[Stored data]
╭──

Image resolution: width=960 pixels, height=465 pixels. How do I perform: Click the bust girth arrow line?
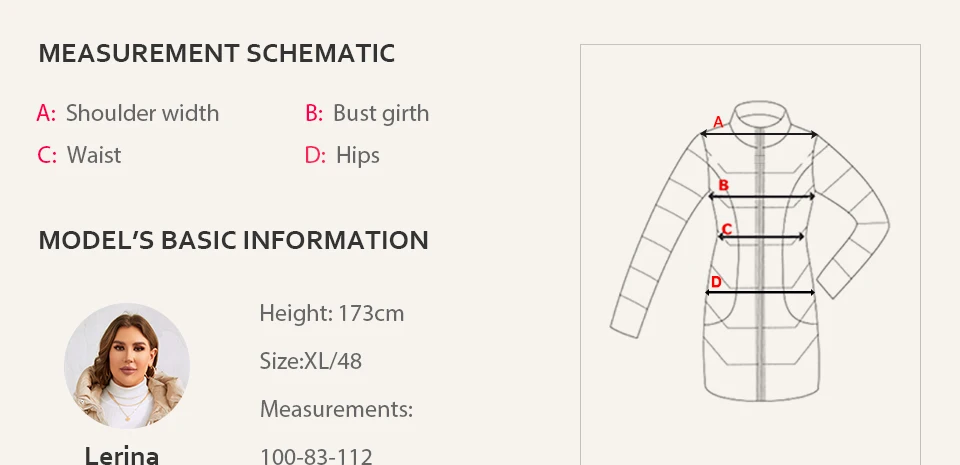[762, 196]
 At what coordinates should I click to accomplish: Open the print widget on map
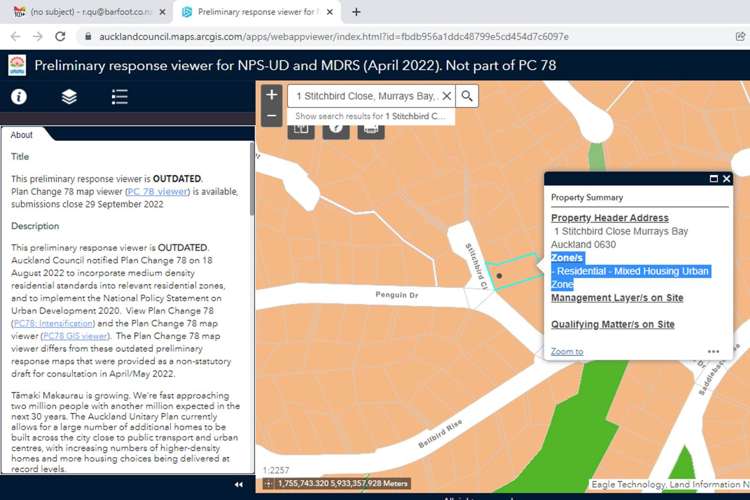click(x=371, y=130)
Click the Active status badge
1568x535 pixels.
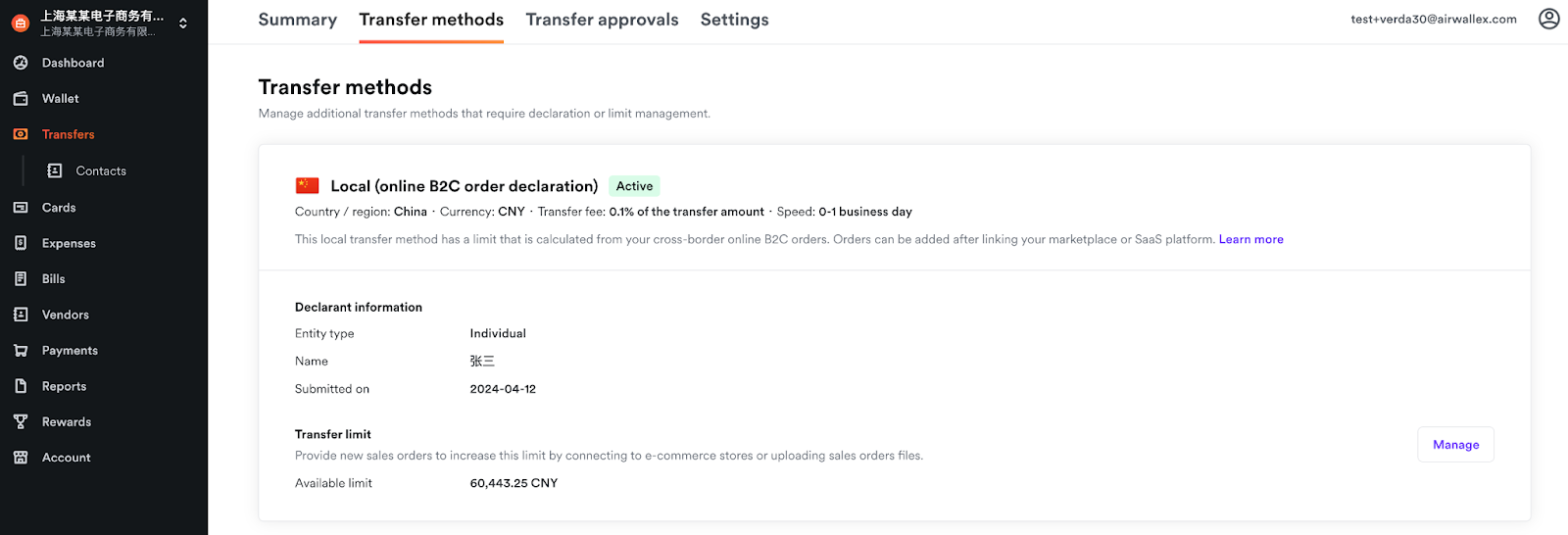(x=634, y=186)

╰──

* _Task_:
Exactly reproduce the entries above, minus the pictures.

* _Solution_:
Image resolution: width=960 pixels, height=465 pixels. How do I perform: Click the bust girth arrow line?
[762, 196]
 At what coordinates should I click to accomplish: Open the print widget on map
click(x=371, y=130)
Click the Active status badge
1568x535 pixels.
(x=634, y=186)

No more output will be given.